With financial chaos forcing the Vallejo City Unified School District to seek a bailout loan from the state, teachers are warning that "students are the ones who are really going to lose out."
Vallejo Education Association members "are holding our breath to see what will happen next," says President Janice Sullivan.
Some teachers are choosing to move on or retire rather than face more deep cuts. "We have over 100 teachers retiring."
At press time, a $60 million bailout had been approved by the Senate Education Committee and was on its way to likely approval by the Senate Appropriations Committee and the full Legislature. The state is expected to appoint an outside administrator to take over district operations by July 1.
For the 1,050 teachers represented by VEA and for the Solano County school district's 18,500 students, news that an independent analysis had revealed the district was millions of dollars in the red hit like an earthquake.

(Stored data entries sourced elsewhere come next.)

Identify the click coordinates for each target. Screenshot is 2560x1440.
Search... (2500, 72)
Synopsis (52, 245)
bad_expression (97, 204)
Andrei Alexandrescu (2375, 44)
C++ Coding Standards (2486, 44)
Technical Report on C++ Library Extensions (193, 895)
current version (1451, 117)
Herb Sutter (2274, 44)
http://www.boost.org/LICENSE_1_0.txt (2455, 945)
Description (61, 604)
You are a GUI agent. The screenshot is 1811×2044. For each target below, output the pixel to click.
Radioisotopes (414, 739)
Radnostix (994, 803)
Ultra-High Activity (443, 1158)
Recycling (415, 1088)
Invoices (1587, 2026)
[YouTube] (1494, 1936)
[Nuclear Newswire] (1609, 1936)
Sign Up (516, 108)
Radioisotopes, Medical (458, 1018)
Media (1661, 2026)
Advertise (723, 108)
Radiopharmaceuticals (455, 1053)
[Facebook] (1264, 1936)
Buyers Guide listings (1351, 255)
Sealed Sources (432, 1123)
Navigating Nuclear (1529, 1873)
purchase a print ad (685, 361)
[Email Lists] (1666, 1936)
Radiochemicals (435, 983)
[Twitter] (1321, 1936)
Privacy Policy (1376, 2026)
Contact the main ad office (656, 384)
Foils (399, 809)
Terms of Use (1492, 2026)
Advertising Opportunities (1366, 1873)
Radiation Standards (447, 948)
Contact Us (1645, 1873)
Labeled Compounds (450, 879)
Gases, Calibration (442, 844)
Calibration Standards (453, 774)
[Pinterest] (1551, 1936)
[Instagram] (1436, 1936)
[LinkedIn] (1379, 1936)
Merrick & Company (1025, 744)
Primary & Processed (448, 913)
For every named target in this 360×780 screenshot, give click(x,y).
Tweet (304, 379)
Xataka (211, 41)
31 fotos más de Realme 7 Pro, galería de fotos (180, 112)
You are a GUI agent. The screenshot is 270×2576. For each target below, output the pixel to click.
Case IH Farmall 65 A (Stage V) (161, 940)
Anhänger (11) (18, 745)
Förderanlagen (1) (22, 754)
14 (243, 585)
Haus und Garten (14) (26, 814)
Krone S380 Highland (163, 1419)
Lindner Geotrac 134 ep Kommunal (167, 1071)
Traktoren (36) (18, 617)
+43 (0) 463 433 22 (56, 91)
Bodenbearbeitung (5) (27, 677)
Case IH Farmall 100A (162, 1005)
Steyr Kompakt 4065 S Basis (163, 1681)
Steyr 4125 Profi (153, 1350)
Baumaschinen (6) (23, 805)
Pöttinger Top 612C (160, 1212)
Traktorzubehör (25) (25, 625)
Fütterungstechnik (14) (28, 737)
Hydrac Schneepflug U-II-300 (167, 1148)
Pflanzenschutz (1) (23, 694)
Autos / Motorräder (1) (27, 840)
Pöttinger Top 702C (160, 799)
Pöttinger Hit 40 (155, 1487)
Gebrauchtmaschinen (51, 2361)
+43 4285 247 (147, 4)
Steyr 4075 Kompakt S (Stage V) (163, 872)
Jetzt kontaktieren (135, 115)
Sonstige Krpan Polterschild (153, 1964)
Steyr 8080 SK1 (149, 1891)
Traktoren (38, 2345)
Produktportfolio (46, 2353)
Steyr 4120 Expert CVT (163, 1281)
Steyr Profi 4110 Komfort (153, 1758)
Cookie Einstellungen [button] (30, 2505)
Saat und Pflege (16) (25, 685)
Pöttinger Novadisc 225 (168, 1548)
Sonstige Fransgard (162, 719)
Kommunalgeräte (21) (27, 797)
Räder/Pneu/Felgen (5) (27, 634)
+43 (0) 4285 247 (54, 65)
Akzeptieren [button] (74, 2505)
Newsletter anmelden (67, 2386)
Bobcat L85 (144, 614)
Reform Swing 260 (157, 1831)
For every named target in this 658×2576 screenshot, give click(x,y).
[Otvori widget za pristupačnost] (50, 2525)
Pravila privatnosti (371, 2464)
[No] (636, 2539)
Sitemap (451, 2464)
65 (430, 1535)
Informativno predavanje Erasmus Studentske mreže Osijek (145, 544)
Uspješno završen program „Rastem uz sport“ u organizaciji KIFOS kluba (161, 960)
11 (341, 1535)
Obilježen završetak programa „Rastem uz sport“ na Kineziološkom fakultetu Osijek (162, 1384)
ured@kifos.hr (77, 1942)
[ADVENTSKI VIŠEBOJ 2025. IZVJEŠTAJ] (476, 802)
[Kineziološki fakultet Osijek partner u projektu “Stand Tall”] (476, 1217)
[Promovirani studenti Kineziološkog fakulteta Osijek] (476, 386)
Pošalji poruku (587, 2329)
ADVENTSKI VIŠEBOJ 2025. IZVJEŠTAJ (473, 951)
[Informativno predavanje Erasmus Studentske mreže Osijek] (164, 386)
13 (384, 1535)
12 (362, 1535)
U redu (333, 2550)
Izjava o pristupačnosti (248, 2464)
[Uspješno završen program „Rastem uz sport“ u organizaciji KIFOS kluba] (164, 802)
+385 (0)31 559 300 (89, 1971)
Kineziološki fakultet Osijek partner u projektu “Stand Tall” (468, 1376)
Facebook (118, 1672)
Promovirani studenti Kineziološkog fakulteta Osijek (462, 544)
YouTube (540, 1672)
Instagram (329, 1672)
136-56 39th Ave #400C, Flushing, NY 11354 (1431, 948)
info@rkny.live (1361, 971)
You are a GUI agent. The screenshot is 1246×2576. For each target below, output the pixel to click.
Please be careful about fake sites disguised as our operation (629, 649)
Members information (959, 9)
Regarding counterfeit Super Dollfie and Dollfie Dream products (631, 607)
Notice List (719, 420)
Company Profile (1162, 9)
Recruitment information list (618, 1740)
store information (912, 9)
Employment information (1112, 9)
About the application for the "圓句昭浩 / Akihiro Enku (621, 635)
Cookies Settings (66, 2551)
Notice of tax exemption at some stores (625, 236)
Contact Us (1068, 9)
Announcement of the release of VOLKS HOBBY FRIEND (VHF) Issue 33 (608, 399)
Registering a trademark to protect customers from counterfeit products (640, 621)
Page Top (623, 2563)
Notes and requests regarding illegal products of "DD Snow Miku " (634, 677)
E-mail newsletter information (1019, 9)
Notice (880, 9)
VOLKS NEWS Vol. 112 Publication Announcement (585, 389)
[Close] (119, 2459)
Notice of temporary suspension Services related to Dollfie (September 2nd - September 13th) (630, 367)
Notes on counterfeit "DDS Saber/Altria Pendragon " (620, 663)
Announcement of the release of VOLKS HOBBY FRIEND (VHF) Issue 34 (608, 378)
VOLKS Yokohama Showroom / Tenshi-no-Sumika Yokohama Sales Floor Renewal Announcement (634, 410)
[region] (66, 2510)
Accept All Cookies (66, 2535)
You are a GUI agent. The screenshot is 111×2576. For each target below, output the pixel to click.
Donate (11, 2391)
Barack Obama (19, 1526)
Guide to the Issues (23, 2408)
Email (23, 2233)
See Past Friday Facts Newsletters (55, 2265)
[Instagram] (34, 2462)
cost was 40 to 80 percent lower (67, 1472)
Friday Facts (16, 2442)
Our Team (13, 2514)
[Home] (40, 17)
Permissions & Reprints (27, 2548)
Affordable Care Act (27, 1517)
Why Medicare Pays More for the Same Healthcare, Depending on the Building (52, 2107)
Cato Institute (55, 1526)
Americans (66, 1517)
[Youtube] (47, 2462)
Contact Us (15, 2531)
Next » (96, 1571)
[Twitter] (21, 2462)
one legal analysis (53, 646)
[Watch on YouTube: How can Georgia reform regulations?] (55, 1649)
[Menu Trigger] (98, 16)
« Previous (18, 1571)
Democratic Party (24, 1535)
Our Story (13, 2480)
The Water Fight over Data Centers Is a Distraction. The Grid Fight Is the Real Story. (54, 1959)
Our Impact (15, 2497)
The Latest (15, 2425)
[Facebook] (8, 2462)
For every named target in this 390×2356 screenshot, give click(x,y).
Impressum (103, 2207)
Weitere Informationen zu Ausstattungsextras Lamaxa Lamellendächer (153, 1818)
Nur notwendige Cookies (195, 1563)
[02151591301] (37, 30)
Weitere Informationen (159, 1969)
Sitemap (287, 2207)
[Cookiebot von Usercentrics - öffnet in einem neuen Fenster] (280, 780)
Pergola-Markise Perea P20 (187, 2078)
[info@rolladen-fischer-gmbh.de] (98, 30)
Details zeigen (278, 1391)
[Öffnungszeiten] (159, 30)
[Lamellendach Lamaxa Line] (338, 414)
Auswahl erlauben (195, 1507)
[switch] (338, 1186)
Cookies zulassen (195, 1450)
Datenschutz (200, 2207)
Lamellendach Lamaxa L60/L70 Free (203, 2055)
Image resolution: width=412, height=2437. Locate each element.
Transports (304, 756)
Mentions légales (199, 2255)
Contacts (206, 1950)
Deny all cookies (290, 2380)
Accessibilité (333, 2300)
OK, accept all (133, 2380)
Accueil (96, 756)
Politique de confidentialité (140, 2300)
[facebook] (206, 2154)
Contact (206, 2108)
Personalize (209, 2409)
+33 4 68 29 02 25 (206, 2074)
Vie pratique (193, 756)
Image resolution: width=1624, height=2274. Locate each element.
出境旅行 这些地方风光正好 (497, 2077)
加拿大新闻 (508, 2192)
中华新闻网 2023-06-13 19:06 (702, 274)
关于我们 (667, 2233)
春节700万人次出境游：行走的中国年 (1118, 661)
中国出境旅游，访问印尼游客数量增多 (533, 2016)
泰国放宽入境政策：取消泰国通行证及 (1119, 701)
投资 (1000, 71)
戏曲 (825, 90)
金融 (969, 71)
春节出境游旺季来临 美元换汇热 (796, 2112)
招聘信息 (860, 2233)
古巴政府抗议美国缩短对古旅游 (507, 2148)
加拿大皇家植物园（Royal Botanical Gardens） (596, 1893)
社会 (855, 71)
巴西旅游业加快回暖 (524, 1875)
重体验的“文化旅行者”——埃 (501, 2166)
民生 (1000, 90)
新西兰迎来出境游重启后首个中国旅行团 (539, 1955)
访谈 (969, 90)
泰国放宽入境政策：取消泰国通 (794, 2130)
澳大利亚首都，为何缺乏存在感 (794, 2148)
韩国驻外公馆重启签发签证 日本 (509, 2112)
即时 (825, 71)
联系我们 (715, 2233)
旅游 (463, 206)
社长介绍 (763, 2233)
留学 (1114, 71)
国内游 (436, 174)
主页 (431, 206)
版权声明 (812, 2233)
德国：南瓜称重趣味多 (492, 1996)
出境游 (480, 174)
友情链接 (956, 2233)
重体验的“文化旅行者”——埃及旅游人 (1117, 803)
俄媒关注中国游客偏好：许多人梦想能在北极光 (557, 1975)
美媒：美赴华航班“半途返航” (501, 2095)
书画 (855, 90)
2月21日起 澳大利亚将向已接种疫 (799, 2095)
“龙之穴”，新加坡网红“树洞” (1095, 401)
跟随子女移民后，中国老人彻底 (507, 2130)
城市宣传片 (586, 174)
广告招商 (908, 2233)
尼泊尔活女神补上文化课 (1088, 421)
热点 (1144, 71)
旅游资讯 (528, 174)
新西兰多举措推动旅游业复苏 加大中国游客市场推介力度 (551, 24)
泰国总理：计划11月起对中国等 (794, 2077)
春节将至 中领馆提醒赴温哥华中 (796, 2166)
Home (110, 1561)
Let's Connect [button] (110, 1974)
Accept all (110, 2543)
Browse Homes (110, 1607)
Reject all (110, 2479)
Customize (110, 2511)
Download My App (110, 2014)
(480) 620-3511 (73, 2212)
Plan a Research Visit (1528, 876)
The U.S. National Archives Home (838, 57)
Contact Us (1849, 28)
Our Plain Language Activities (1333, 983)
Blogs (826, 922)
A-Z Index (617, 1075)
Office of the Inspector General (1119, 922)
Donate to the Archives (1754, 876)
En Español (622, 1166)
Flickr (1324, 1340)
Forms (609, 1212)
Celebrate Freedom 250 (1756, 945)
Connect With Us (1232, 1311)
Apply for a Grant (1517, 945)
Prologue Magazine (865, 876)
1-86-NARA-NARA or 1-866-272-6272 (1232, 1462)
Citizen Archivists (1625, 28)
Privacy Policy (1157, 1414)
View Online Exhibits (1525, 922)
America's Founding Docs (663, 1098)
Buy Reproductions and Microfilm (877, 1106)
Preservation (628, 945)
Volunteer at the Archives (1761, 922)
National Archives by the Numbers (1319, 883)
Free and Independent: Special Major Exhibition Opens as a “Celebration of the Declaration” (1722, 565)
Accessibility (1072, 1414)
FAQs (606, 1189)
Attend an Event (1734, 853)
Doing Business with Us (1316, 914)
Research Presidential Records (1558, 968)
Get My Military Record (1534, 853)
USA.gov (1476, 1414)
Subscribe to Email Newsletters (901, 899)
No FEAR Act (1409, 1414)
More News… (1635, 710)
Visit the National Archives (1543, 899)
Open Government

The school board has called for a grand jury investigation. A preliminary criminal probe is under way.
Apparently, the district based its budget for the 2003-04 school year on gaining state funding for an unrealistic number of new students. Enrollment, meanwhile, declined by about 500 students.
Sullivan says the chapter raised many red flags about the district's finances two years ago. Last year, the district got rid of smaller classes in kindergarten and third grade, and this year is trying to cut all music programs, social workers, and middle school librarians and counselors.
When the district issued 218 layoff notices to teachers in March, the chapter fought back, reducing the layoffs to about a dozen.
Lynette Henley, a member of the CTA Board of Directors, says the district's financial chaos goes way back. "I served on the chapter bargaining team for 15 years off and on. The district could never really tell us where the money was."
Teachers had recommended against hiring the district's chief finance officer because of his track record at another Bay Area school district. He resigned after meeting with auditors.
"Teachers are just devastated now," says Henley. "They have been very careful about their spending - even spending money out of their own pockets for supplies. And now this."